TASK DETAILS
Continue the podcast transcript on counseling from biblical narratives, beginning after its final sentence.

DOCUMENT EXTRACT
Dale Johnson: This week on the podcast I am delighted to have with us Dr. Keith Palmer. Keith is a dear friend of mine and has been for several years. He is down in the Fort Worth, Texas area. As matter of fact, he’s an Associate Pastor at Grace Bible Church in Granbury, Texas. He helps to lead the CBCD, one of our training centers down in the Dallas-Fort Worth area. Any of you who are down in that area, I would recommend that you go find some training down there with Keith and several other guys who represent our training center there. He’s married to Lisa, has three kiddos, and he’s one of our board members and fellow. So, in effect, he’s sort of one of my bosses. So this will be a fun conversation as we talk about biblical narratives.
Keith, you know what’s interesting is, we talk often in biblical counseling about needing to counsel from the whole of the counsel of God’s word. Sometimes we fail to do that, right? We like to run to the imperative passages. We like to run to the promises of God. We often forget that much of the Bible is written in narrative form and the Scriptures tell us that it’s for our instruction as well. So, I want us to talk through this today about how we use the whole of the counsel of God, particularly the narratives, and how do we counsel from the narrative? So let’s start by just saying, what in the world are we talking about relative to narratives in Scripture?
Keith Palmer: Thanks, Dale. It’s great to be with you as always. You know, if you think about it, not only does the Bible have a lot of stories in it, the Bible, comprehensively is one big story. It’s creation, fall, and redemption. Sometimes we summarize it in that way. Then within that larger story are these historical narrative accounts of God working in the lives of people. So when we’re thinking about biblical narratives, we’re thinking about the stories of the Bible. It’s the retelling of events and various situations, and these are true historic accounts of events—although occasionally Jesus might tell a parable that’s hypothetical—but these are historic stories in Scripture and I think most of us would be familiar, at least with some of those, as we read the Bible.

RECORD SET
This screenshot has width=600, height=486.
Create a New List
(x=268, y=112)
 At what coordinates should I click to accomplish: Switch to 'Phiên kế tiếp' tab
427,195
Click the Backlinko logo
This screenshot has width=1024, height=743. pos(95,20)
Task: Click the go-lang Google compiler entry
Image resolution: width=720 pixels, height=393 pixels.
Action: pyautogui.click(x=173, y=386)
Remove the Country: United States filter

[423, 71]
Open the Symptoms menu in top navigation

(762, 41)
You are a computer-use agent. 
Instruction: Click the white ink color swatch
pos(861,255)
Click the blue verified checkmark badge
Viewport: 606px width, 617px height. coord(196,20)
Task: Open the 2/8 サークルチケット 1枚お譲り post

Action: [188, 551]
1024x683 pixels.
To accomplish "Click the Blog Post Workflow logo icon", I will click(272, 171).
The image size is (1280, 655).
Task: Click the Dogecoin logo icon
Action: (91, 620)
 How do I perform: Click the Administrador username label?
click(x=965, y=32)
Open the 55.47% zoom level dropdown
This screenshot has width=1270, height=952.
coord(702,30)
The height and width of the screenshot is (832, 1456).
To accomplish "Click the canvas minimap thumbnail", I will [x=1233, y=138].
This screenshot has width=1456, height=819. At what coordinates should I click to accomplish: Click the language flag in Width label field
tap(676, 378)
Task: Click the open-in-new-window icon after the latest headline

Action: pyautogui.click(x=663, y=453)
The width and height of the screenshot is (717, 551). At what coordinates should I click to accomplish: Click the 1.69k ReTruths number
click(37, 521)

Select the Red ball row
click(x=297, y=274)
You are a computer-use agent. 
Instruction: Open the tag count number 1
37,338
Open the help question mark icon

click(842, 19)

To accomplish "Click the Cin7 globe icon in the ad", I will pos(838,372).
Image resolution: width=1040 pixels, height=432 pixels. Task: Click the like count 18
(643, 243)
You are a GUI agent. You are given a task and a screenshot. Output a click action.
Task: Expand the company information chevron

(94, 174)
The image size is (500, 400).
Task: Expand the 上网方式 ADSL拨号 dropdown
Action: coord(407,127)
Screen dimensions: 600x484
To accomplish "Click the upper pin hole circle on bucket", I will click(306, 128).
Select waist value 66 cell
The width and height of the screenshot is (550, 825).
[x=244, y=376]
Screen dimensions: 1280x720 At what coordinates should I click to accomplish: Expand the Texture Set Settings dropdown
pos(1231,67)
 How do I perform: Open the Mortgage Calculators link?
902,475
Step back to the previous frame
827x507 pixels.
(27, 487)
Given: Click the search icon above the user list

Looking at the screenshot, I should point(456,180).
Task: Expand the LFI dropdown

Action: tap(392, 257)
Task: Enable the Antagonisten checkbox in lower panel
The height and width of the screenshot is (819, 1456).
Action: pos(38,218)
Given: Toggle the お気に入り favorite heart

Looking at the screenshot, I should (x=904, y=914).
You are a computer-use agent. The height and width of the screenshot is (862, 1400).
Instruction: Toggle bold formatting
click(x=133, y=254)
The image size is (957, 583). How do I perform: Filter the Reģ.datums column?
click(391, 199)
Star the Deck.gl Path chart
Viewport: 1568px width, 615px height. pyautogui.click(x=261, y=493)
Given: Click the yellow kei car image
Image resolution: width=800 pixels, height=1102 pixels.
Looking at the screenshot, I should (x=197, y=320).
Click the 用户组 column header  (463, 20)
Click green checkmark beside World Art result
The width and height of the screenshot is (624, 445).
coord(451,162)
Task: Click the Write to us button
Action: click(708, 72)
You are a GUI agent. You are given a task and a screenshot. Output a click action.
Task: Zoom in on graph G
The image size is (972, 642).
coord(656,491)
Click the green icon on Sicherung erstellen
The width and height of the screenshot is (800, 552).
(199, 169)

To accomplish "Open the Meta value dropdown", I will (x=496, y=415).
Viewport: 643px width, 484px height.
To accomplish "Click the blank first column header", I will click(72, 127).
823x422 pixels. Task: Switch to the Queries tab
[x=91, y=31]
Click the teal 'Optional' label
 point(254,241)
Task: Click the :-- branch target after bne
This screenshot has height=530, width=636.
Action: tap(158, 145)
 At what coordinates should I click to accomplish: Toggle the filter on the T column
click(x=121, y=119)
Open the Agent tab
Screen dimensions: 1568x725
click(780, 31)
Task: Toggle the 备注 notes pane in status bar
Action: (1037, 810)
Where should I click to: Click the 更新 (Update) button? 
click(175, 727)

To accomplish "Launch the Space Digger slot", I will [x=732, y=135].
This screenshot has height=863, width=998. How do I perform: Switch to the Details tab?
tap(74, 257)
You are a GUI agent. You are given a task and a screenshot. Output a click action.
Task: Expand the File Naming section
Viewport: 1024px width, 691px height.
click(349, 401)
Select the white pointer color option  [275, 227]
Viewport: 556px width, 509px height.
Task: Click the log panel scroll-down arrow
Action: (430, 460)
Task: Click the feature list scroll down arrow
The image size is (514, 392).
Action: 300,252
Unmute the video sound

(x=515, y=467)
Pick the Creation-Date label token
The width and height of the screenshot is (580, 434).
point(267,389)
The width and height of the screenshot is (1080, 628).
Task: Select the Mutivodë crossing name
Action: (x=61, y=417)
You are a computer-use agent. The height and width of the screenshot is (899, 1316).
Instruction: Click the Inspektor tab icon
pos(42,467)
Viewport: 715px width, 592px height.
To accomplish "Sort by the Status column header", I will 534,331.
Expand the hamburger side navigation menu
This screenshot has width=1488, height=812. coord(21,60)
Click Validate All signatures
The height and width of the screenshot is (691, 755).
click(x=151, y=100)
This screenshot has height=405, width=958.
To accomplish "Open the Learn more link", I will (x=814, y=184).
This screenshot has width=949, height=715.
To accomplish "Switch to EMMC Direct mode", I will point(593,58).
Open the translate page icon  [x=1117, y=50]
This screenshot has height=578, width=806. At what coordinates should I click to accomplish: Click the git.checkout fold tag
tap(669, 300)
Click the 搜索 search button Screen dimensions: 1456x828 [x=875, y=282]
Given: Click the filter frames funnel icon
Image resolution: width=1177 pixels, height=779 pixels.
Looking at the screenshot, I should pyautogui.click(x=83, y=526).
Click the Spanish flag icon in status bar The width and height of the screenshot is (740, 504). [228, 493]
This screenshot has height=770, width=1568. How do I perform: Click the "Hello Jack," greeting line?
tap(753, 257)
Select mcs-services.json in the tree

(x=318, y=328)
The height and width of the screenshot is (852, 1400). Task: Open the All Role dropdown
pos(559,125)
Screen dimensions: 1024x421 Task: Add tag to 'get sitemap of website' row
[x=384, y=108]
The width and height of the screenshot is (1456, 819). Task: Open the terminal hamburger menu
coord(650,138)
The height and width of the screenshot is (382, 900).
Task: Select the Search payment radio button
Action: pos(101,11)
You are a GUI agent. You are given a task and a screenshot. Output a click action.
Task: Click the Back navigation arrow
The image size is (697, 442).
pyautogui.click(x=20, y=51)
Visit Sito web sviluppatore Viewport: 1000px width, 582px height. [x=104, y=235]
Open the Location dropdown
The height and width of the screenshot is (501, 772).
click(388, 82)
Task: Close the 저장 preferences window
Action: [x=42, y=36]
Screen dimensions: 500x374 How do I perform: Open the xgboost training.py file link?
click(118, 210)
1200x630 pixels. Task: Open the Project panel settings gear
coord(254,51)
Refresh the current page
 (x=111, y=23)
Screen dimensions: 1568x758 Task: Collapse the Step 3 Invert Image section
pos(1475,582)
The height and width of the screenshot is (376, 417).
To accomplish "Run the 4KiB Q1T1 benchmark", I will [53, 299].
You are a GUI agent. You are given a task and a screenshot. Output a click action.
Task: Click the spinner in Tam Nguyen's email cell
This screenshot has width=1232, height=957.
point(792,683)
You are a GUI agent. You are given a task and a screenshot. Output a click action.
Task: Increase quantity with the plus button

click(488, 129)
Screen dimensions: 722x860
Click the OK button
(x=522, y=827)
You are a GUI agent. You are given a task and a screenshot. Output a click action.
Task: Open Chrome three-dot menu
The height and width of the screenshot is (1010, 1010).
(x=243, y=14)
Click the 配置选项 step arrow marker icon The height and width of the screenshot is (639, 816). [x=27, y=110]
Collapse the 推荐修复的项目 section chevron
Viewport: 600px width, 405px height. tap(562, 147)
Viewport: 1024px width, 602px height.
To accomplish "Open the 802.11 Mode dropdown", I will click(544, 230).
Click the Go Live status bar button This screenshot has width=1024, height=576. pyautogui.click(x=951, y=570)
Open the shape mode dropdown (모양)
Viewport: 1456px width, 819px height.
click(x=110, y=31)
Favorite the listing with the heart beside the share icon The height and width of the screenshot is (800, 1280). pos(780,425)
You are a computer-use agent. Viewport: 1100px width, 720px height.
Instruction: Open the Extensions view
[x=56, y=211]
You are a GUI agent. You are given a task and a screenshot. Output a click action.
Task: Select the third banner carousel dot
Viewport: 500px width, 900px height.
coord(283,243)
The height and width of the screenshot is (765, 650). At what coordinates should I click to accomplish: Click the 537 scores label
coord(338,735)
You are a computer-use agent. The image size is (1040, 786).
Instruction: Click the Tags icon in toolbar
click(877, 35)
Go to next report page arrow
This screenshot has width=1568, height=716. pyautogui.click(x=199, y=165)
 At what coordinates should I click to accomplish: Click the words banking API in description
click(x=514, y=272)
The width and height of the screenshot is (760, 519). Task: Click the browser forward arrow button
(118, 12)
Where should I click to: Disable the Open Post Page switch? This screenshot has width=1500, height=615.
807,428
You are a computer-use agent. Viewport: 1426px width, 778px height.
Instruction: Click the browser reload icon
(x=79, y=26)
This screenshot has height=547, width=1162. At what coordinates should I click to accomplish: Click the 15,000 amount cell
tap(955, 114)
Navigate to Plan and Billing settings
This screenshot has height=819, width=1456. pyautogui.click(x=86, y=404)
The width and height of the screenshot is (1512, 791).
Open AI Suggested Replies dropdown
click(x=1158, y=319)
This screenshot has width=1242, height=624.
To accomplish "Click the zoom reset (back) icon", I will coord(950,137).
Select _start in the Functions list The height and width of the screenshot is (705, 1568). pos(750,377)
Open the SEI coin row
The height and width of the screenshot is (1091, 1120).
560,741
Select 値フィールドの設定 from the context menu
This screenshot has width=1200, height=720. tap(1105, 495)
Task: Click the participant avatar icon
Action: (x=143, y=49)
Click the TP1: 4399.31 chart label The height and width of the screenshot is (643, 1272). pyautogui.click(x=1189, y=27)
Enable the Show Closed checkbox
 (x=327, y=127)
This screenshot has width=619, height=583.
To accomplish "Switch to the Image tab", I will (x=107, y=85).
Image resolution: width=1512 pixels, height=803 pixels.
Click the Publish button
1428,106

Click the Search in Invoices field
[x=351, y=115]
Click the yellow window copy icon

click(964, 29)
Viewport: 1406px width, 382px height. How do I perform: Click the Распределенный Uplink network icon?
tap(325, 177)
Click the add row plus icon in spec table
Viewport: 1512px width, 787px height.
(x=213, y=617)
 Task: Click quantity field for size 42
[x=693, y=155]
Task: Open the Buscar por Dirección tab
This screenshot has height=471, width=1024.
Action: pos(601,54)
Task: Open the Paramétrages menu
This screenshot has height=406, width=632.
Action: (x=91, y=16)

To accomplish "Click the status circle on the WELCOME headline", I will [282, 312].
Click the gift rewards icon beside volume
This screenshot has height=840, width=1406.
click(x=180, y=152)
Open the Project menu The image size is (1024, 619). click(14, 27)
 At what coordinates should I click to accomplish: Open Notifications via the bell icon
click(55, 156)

EXERCISE OUTPUT
Dale Johnson: What’s interesting when we talk about narratives is, we appreciate the experience that people have in them, but maybe sometimes in counseling we stay away from them because we’re afraid that we’re going to misinterpret what the Bible says because we know it’s really important that you can’t give an application to someone if you don’t interpret what the Scripture is saying rightly. So help us to navigate some of that. What are some mistakes that people make often when trying to utilize narratives or trying to understand or interpret narratives and how do we avoid those mistakes?
Keith Palmer: Yeah, biblical counselors have to be skilled in rightly dividing the word of truth. That’s a biblical command for all Christians and particularly those of us that are going to minister the Word of God. Really, biblical narratives have a way of revealing the complexities of life and human nature in the context of the grander purpose of what God is working in the lives of people, so there’s a huge opportunity there in the counseling room, but as you’re indicating, often we get those narratives wrong. We misunderstand them. In fact, I feel like maybe biblical narratives are the most abused form of genre in the Bible. Maybe growing up we get some of this. I think some of the children’s ministry material, as much as we love children’s ministry, can get those wrong. David and Goliath—It’s all about David’s courage, and the underdog winning kind of thing, right? We think of, you know, dare to be a Daniel and being like these men and women in Scripture and just sort of turning them into superheroes. I remember one time seeing an advertisement for the book of Ruth and it was Ruth: A Love Story. I’m not sure that’s the intent of the book of Ruth.
Dale Johnson: You sounded kind of sure about that.
Keith Palmer: No, I’m sure. I think, Dale, the reason that we stumble over narratives are in part because we learned the stories as kids, and sadly, oftentimes, the stories just get moralized as kids. If you look at a lot of children’s ministry material, they rip out all the good stuff. They rip out theology. They rip out what it’s teaching us about God and His purposes in our life and it gets turned into a little moral lesson.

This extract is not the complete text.